Advances in Autism Research
Easing the social stigma of Autism.
It's not like you have a disease or anything, said Patrick Rooney who is diagnosed with Autism.
Patrick Rooney wants to remind people he's just like everyone else.
I know that I'm normal, I just do my best, to think okay you have it, but it's not a big deal, Rooney said.
Rooney's father says when it comes to Autism a lot has change over the past two decades.
"Most people now are aware of Autism and the condition." said Rooney's father, Patrick Rooney.
Awareness, something Rooney says is key for his son and others with Autism to live a full life.
"It's been unbelieveable really, the recognition by our society as a whole, at the time they had it at 1 in 600 kids that had Autism, and now it's down to 1 in 66," said Rooney.

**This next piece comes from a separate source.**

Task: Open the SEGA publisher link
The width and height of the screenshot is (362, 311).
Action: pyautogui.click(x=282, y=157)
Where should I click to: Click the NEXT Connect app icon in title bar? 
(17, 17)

"Autism is such a broad spectrum and it's very diffictul to determine what interventions are going to work with what people." said Dr. Marlene Sotelo.
Dr. Marlene Sotelo is with the ELS for Autism Foundation in Jupiter, Florida.

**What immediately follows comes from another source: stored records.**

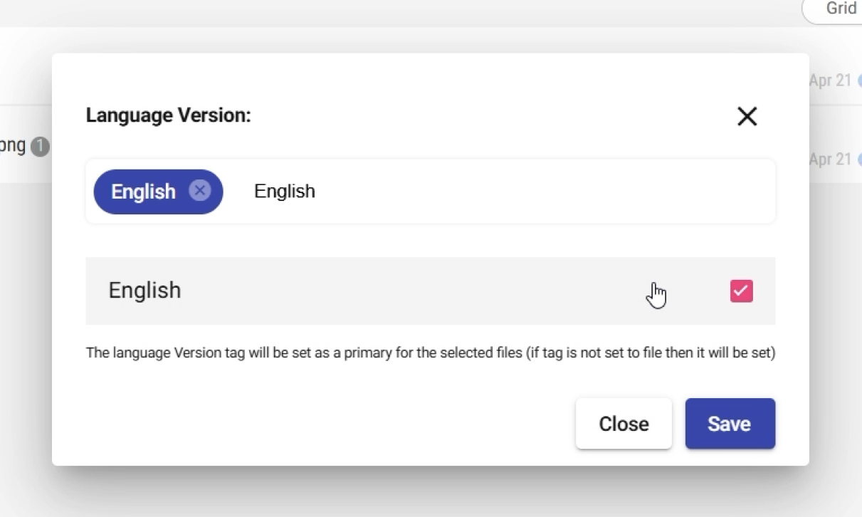Screen dimensions: 862x517
Task: Click the lower Apr 21 date
Action: pyautogui.click(x=830, y=159)
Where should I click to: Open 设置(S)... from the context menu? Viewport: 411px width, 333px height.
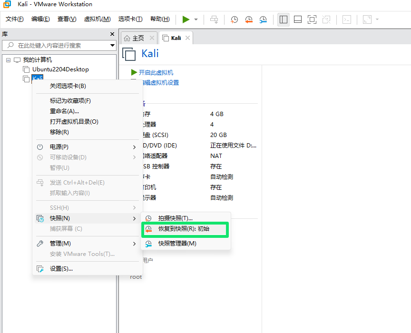(x=61, y=269)
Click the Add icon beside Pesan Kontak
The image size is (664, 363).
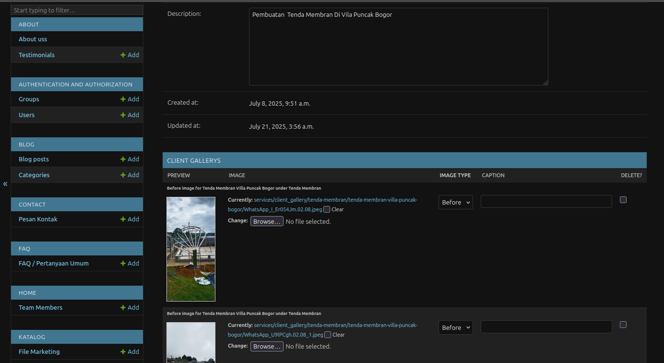coord(130,219)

While the center offers education, therapy and specialty services; they also conduct research.
"We're looking at brain function and is there a difference in the brain of someone with Autism and not only that one individual, but are there individuals with similar brain patterns."

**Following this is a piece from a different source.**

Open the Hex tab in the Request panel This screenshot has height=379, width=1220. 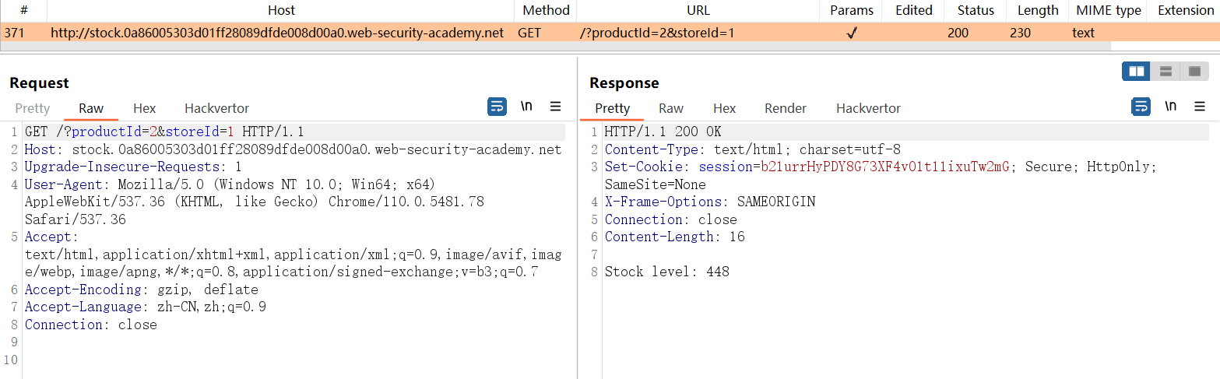pos(144,108)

And their research has already produced positive results.
"What we've noticed is that individuals engaged with phsyical activity are more responsive to their environment. They are producing more language, and they're reducing the amount of stereotypes or repetitive behaviors that they engage in." said Dr. Sotelo.
The ELS for Autism Foundation also plans to begin researching this year, the importance of having parents involved with early intervention.